As brilliantly and irreverently illustrated in the parable of the Geneticist vs the Biochemist, we geneticists are a lazy bunch who love to rely on the awesome power of genetic selection. Knock-in events tend to be rare, and the challenge with any experiment is in efficient recovery of these edits. Initial work in C. elegans relied on selective markers such as drug resistance (Chen et al., 2013), fluorescence (GFP; Tzur et al., 2013), or rescue of mutant phenotypes (unc-119) (Dickinson et al., 2013). These approaches allowed effective recovery of knock-ins, but did result in 1-2 kilobases of additional sequence being introduced.

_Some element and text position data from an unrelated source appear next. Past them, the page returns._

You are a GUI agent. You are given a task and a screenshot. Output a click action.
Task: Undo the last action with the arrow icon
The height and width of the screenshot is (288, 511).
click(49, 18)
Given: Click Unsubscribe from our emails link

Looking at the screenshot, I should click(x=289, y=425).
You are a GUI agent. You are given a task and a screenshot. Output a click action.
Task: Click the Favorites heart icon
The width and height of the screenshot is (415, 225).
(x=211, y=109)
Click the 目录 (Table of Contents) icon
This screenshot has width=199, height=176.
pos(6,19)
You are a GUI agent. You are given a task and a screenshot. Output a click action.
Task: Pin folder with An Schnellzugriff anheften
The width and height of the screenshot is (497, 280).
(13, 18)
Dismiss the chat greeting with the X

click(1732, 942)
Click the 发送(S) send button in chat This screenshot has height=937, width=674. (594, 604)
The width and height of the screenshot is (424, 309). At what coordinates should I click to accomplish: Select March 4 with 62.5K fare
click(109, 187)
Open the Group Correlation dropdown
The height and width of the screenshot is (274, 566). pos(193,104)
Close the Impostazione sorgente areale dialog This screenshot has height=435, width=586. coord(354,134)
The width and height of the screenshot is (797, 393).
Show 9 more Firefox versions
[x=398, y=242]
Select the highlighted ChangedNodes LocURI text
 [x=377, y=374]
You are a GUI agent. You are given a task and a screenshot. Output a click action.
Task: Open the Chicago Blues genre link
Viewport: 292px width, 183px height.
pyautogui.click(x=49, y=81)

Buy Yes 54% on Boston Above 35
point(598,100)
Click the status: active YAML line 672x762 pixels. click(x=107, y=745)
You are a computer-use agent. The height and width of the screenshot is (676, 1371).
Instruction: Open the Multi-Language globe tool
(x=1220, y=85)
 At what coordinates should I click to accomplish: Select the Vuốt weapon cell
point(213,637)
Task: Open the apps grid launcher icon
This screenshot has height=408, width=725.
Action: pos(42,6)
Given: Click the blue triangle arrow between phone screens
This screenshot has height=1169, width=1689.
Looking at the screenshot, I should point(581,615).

Cre-mediated excision of the selective cassette minimizes the sequence added, leaving a 34 bp “scar”, but currently requires additional experimental manipulation. In some cases, injection of Cre is required, however the development of the self-excising cassette (Dickinson et al., 2015) made this step as simple as heat-shocking to induce the expression of a Cre recombinase contained within the knock-in. Including Cre-mediated marker excision, it takes approximately 3-4 weeks to obtain a homozygous, outcrossed knock-in ready for experimentation.

In 2014, several manuscripts published in Genetics detailed approaches in which selection for an editing event that produces a visible phenotype enriches for knock-outs and knock-ins at other genomic loci. The first approach – co-CRISPR from Craig Mello’s lab – used inactivation of the unc-22 gene as their selection marker (Kim et al., 2014). Meanwhile Andy Fire’s lab used oligo-mediated knock-in of a dominant mutation, known as co-conversion (Arribere et al., 2014). In both cases, the selected mutation must be removed, which can be done by isolating animals with particular visible phenotypes. These approaches may become even more powerful following a report that one can use linear repair templates (ie. PCR-derived dsDNA) with 30-60 basepair homology arms to knock in large epitopes, such as GFP (Paix et al., 2014). A further development of this approach reported in 2017 uses the direct injection of a CRISPR/Cas9 ribonucleoprotein complex with linear DNA as repair templates which reduces time to generate edits to only four days (Paix et al., 2017). The co-CRISPR and co-conversion approaches have the advantage of being used in any genetic background, but require variable amounts of experimental manipulation and screening. 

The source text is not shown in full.